Using Dirk's advice to explore method="" resulted in this slightly more concise approach which does not depend on the external RCurl package.

temporaryFile <- tempfile()
download.file("https://gist.github.com/raw/667867/c47ec2d72801cfd84c6320e1fe37055ffe600c87/test.csv",destfile=temporaryFile, method="curl")
read.csv(temporaryFile)

But it appears that I can't just set options("download.file.method"="curl")

JD Long
  • 59,675
  • 58
  • 202
  • 294
8

Yes -- see help(download.file) which is pointed to by read.csv() and all its cousins. The method= argument there has:

method Method to be used for downloading files. Currently download methods "internal", "wget", "curl" and "lynx" are available, and there is a value "auto": see ‘Details’. The method can also be set through the option "download.file.method": see options().

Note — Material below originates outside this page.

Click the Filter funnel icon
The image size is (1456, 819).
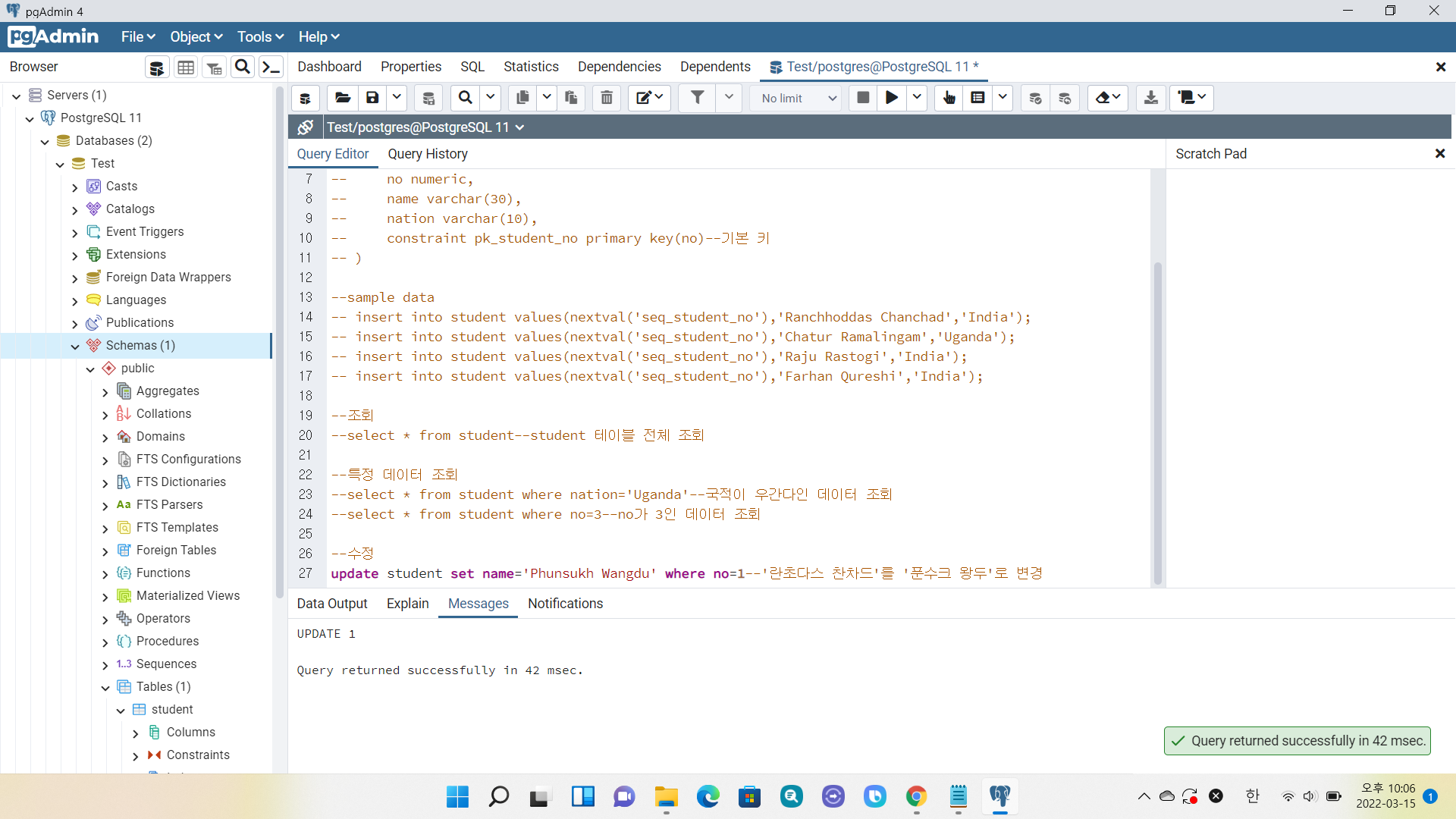tap(697, 98)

and you then use this option to options():

download.file.method: Method to be used for download.file. Currently download methods "internal", "wget" and "lynx" are available. There is no default for this option, when method = "auto" is chosen: see download.file.

to turn to the external program curl, rather than the RCurl package.

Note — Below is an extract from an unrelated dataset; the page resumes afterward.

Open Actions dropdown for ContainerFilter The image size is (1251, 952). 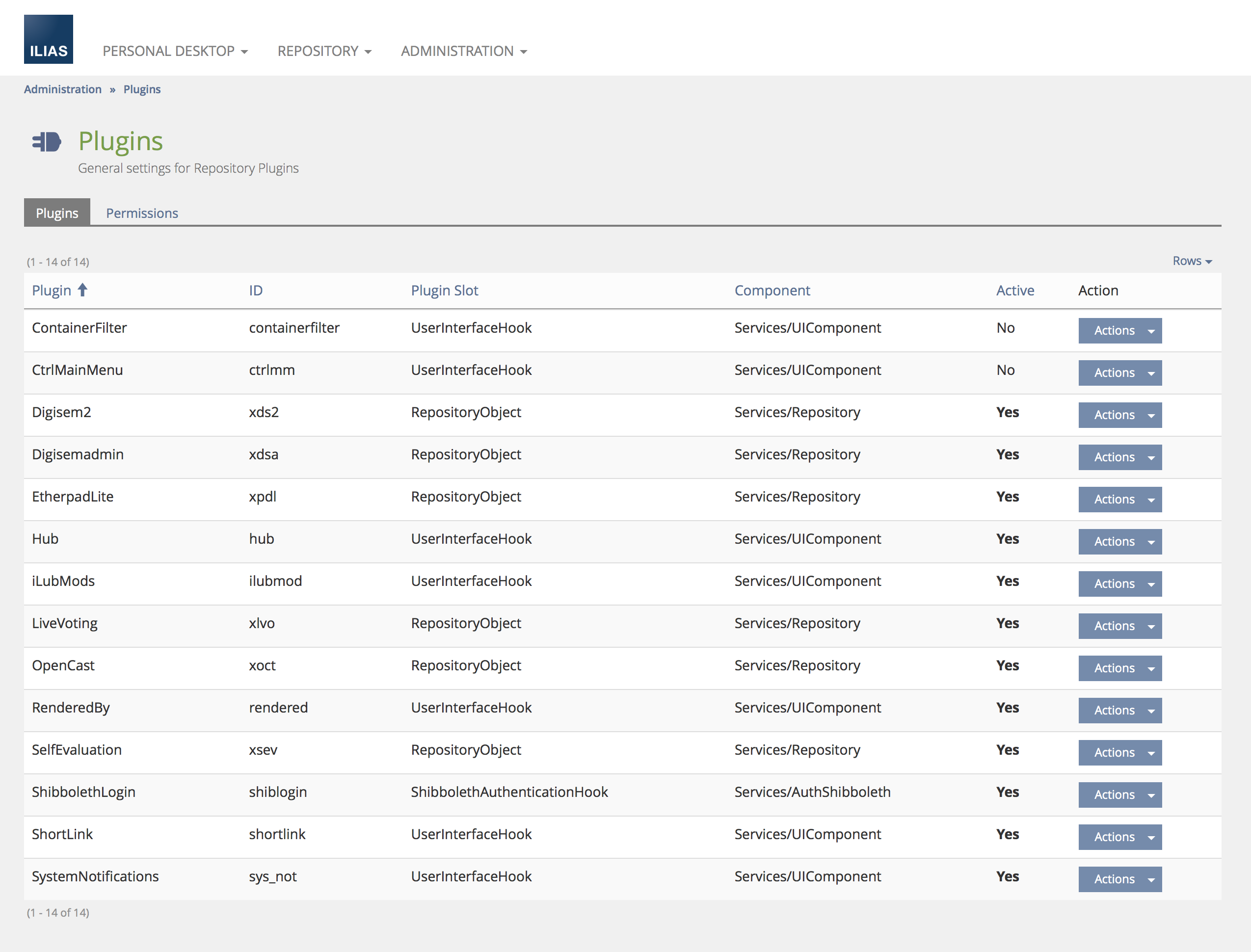point(1119,330)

Edit: Looks like I was half-right and half-wrong. read.csv() et al do not use the selected method, one needs to manually employ download.file() (which then uses curl or other selected methods). Other functions that do use download.file() (such as package installation or updates) will profit from setting the option, but for JD's initial query concerning csv files over https, an explicit download.file() is needed before read.csv() of the downloaded file.

Dirk Eddelbuettel
  • 360,940
  • 56
  • 644
  • 725
  • 1
    The help page for download.file says "https:// connections are not supported". Are you saying that specifying options(download.file.method="curl") will cure that problem? – IRTFM Nov 08 '10 at 18:42
  • Yes, as R will then 'farm out' to curl rather than using its own minimal http/ftp client code. – Dirk Eddelbuettel Nov 08 '10 at 18:46
  • @DWin that help page states the line you quote refers only to `method = "internal"`. – Gavin Simpson Nov 08 '10 at 18:58
  • Why in the world `download.file(testData, tmpFile, mode = 'wb', method = 'curl')`, where `testData` is a 4MB+ zip file, results in a 24KB file? – Aleksandr Blekh Aug 07 '14 at 03:08
  • 1
    Never mind, figured it out: by default, GitHub truncates large files in a repository. Full file is available by adding `?raw=true` to the URL. – Aleksandr Blekh Aug 07 '14 at 03:22
  • Note that if you get the unsupported connection error, make sure that "curl" is installed on the system. –  Jan 12 '15 at 03:28
6

R core should open up the R connections as a C API. I've proposed this in the past:

https://stat.ethz.ch/pipermail/r-devel/2006-October/043056.html

with no response.

Jeff
  • 1,426
  • 8
  • 19
  • Very true and an issue we better get resolved one day, but not strictly speaking related the the question here, is it? ;-) – Dirk Eddelbuettel Nov 08 '10 at 16:47
  • 3
    Yes, it's related, because one can make an https ssl connection using the proposed Connections API. That way, one could use url("https://..."), etc. – Jeff Nov 08 '10 at 17:42
2

Given that this question comes up a lot, I've been working on a package to seamlessly handle HTTPS/SSL data. The package is called rio. A version of it is on CRAN but the newest version that now supports this is only available on GitHub. Once you've installed the package, you can read in data in one line:

# install and load rio
library("devtools")
install_github("leeper/rio")
library("rio")

# import
import("https://gist.github.com/raw/667867/c47ec2d72801cfd84c6320e1fe37055ffe600c87/test.csv")
##   a b
## 1 1 2
## 2 2 3
## 3 3 4
## 4 4 5

Basically, import handles the manual download (using curl) and then infers the file format from the file extension, thus creating a dataframe without needing to know what function to use or how to download it.

Thomas
  • 43,637
  • 12
  • 109
  • 140
0

I found that since Dropbox changed the way that they present links with https:// none of the above solutions work any more. Fortunately, I wasn't the first to make this discovery, and a solution was posted by Christopher Gandrud on r-bloggers:

http://www.r-bloggers.com/dropbox-r-data/

That approach works for me, after installing the repmis package and its dependencies.